Quant à l’arrangement lui-même, il est aussi bon que les circonstances le comportent : ce n’est pas beaucoup dire. Il ne justifie ni l’enthousiasme des uns, ni le dénigrement des autres. C’est une retraite en bon ordre, voilà tout. Mais est-ce la faute du général si les erreurs commises depuis vingt-cinq ans rendaient cette retraite nécessaire ? Un arrangement vraiment durable, une sorte de paix de Westphalie, eût attribué à l’Angleterre la côte orientale d’Afrique et à la France la côte occidentale. En diminuant les points de contact entre les deux Puissances, on aurait évité les froissemens. Mais il eût fallu pour cela que la France possédât des gages sur la côte orientale et en fît un objet d’échange. Ces gages, elle les avait tous abandonnés successivement. Il ne lui restait qu’un titre vide en Égypte. Elle en tira le meilleur parti possible.

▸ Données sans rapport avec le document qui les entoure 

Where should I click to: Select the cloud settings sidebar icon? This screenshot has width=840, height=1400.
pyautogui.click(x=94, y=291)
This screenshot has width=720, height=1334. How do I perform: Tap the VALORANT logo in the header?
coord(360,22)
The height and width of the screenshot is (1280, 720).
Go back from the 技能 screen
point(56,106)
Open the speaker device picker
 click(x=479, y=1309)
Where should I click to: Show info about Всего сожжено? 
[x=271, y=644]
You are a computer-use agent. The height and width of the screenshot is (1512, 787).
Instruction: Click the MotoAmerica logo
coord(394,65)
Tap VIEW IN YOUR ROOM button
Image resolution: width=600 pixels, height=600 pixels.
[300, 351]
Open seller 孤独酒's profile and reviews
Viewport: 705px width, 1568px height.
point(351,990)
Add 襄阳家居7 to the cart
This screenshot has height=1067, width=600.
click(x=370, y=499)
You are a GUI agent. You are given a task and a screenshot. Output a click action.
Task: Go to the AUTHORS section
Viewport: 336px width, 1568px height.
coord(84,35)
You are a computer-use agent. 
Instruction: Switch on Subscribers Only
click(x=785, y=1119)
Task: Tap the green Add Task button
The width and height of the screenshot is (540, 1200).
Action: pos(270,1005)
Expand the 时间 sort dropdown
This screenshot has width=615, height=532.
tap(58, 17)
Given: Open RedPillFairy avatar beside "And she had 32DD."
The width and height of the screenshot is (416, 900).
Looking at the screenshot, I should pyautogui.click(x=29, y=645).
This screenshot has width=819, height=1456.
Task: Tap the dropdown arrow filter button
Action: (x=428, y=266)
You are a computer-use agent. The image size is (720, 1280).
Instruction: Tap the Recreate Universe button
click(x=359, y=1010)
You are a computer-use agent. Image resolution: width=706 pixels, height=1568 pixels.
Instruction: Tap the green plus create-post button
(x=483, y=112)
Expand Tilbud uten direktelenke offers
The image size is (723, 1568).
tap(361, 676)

Mais comment célébrer un grand succès diplomatique lorsque, après vingt ans de lutte, l’Angleterre demeure seule et unique maîtresse, ou peu s’en faut, de tout l’Est Africain, et qu’à l’Ouest, elle ne cède pas un pouce des vastes territoires qu’elle occupe sur la côte, et qui sont autant d’enclaves dans les nôtres ? quand elle garde toute la partie navigable du Niger entre les rapides et la mer, et nous interdit l’accès d’un fleuve dont nous tenons les sources, sur lequel nous avons épuisé nos efforts, notre science, nos armes ? et si ces vastes contrées, où la civilisation commence à peine à luire, doivent faire un jour partie intégrante de l’empire colonial français, peut-on considérer comme définitif un règlement qui laisse en d’autres mains la porte de cet empire ? Parlons, si l’on veut, de détente et d’accommodement ; saluons la promesse de meilleurs rapports entre les deux nations : mais n’allons pas plus loin, et réservons l’avenir.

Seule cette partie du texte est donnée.